Сейчас я намерен говорить со всей возможной умеренностью. Ибо я весьма искренне восхищаюсь талантом мистера Мура. Это одна из причин, по которой я должен сожалеть о его затмении в этих реалистических романах.
Дело не только в том, что эти романы придерживаются наивного и ныне одряхлевшего приема, предполагающего всезнание автора. То есть в этих историях нет устойчивой точки зрения: мысли и эмоции каждого персонажа раскрываются по мере их возникновения; и вас заставляют скакать, со всей ловкостью и значительно большей проницательностью, чем у метко названного рода pulex irritans, изнутри одного воображаемого разума в недра другого. Эта условность, я знаю, стара, она, по сути, дряхла; но она также и ребячлива: прозаическая литература действительно ушла дальше таких пустяков, за исключением, конечно, ее более популярных вариантов и господствующей бессмыслицы бессмертной классики прозы: и эта условность, по крайней мере для меня, повсюду разрушает иллюзию, которую я был бы готов поддерживать, разрушает ее по той причине, что я не могу представить себе существование, в котором я знал бы, хотя бы частично, что все думают и чувствуют.
И дело не только в том, что эти бескровные романы покрыты сыпью описательных пассажей. Признаюсь, что я, со своей стороны, могу лишь смириться с писателем, который формально и бесстрастно берется что-либо описывать. Когда я в более благодушном настроении, мои глаза скользят по солидным, невозмутимым абзацам; я без любопытства принимаю на веру вероятность того, что описание выполнено компетентно: и я, не раздражаясь, перехожу к тем частям книги, которые могут оказаться стоящим чтением... Но гораздо чаще я становлюсь жертвой логики и раздражительности, когда думаю о пустой трате времени, связанной с каждой попыткой передать истинную эффективность рассматриваемого вида или любого наблюдаемого объекта путем последовательной записи таких атрибутов, которые в жизни мы воспринимаем одновременно с помощью нескольких чувств. Это несоответствие — действительно значительная разница между рядом банок с консервированными овощами, как бы тщательно они ни были подписаны, и овощным супом. И Лессинг так давно разобрал всю эту тему, среди множества смежных тем, что хотелось бы от всей души увидеть сдачу экзамена по «Лаокоону» в качестве предварительного условия для получения лицензии на написание прозы... Нет: здесь, опять же, я должен протестовать, добросовестный романист должен принять сознательную точку зрения. Максимум, что он позволит себе в плане описания, — это отметить то, что было бы замечено естественным образом с этой точки зрения в этот конкретный момент.
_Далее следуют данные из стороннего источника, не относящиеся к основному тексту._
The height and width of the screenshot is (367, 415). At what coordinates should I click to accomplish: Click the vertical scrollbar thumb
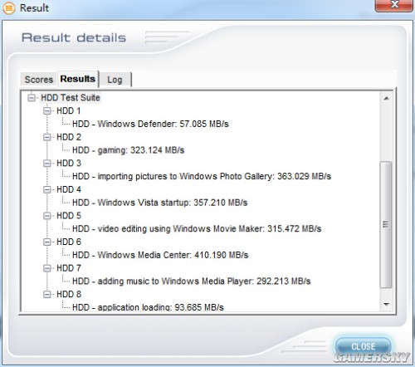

И все описание будет таким образом преобразовано в действие, в форме, не обязательно прямо заявленной, что такой-то наблюдал такие-то явления. Ибо я должен здесь указать на некоторые очевидные, хотя и игнорируемые прописные истины: что никакая сцена или объект не могут проявлять никаких качеств, если нет никого, кто мог бы их заметить; что даже в этом случае эти качества остаются непроявленными, если у потенциального наблюдателя нет необходимого интереса и времени именно в этот момент их заметить; и что представлять эти качества как существующие безлично — как бы ни была распространена в «писательстве» эта безумная практика, — значит представлять (опять же) существование, которое немыслимо.